INSTRUCTIONS TO FOLLOW:
Write out the data below exactly, beginning with the first line and ending once the line that has "This screenshot has width=1568, height=645." is written.

Dataset items:

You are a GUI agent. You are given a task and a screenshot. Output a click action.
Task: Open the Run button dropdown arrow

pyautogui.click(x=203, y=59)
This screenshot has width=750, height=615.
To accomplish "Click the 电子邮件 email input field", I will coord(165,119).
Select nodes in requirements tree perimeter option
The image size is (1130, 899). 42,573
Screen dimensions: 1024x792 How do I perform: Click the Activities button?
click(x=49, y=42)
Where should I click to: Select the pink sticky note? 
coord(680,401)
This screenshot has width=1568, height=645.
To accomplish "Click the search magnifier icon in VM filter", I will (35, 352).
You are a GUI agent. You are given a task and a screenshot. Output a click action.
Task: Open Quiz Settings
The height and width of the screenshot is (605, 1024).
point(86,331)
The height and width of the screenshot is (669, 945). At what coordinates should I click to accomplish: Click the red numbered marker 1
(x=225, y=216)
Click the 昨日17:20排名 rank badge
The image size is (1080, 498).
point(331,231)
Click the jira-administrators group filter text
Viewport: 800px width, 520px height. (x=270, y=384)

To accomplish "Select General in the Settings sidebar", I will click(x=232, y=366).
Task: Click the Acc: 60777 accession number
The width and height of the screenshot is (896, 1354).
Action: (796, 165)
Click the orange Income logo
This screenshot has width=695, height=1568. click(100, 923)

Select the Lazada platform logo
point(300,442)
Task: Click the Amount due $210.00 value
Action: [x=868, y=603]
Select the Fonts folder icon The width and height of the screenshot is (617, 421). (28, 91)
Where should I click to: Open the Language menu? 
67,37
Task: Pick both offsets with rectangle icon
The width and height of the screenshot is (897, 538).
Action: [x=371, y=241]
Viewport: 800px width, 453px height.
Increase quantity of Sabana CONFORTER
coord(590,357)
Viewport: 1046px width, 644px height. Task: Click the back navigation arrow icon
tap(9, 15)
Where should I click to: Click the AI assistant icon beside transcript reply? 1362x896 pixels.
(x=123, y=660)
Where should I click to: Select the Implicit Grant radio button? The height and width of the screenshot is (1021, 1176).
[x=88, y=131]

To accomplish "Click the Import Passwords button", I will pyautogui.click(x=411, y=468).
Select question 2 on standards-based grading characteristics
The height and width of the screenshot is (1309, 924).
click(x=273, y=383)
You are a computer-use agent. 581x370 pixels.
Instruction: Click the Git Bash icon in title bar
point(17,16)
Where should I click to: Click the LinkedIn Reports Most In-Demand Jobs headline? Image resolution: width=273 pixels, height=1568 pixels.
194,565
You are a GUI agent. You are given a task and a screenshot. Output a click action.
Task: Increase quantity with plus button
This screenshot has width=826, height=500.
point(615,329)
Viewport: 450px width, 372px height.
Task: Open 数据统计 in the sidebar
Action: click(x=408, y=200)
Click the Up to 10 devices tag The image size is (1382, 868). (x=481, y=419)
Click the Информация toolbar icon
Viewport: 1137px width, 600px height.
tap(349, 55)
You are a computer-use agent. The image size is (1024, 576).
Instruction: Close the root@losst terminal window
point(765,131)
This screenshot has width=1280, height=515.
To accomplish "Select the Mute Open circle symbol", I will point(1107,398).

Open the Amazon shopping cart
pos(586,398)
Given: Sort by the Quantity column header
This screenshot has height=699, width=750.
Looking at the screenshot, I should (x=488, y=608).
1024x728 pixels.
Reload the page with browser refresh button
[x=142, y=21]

SOLUTION TO THIS PROBLEM:
You are a GUI agent. You are given a task and a screenshot. Output a click action.
Task: Open the Run button dropdown arrow

pyautogui.click(x=203, y=59)
This screenshot has width=750, height=615.
To accomplish "Click the 电子邮件 email input field", I will coord(165,119).
Select nodes in requirements tree perimeter option
The image size is (1130, 899). 42,573
Screen dimensions: 1024x792 How do I perform: Click the Activities button?
click(x=49, y=42)
Where should I click to: Select the pink sticky note? 
coord(680,401)
This screenshot has width=1568, height=645.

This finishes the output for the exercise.